Data are number of cases.
EP, extraperitoneal; TP, transperitoneal.
Considering surgical margin positivity, there were no significant differences between TP and EP. Previous studies revealed that open and laparoscopic approaches had similar oncological outcomes. 33 Surgical margin positivity is a unique marker of oncologic outcome that can be extracted from previous series. Postsurgical functional analysis should include oncologic outcomes, as well as recovery of continence and potency, when comparing TP and EP approaches in RARP.
There were some limitations in our meta-analysis. Although all cases and controls from each study were well defined with similar inclusion criteria, there may be potential factors that were not taken into account that may have influenced our study selection for inclusion in a meta-analysis. Second, data on oncologic and functional outcomes were not available in the original articles.
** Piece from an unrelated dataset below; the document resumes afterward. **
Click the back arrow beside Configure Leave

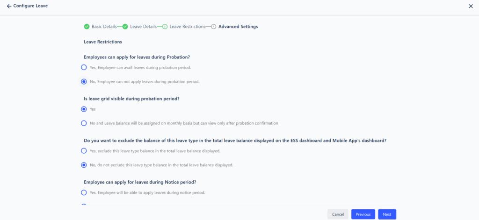click(x=9, y=6)
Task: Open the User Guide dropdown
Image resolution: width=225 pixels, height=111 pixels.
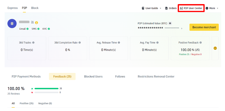Action: 151,8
In particular, pathologic stage, biochemical recurrence, and recovery of potency and of continence were not included, and confounding factors might have introduced bias.
Conclusions
Considering operative outcomes extracted from previous studies, OR time and LOS were relatively shorter and complication rates were lower when EP-RARP was used rather than the TP approach. However, EBL, surgical margin positivity, and complication rate did not show significant differences. Further RCTs comparing the TP and EP approaches should be conducted in larger patient populations to definitively assess potential differences in perioperative parameters and postoperative outcomes.
Footnotes
Acknowledgments
This study was supported by grant A084120 from the Korea Healthcare Technology R&D Project, Ministry for Health, Welfare & Family Affairs, Republic of Korea, and grant CB-2011-04-02 from the Korean Foundation for Cancer Research.
Disclosure Statement
No competing financial interests exist.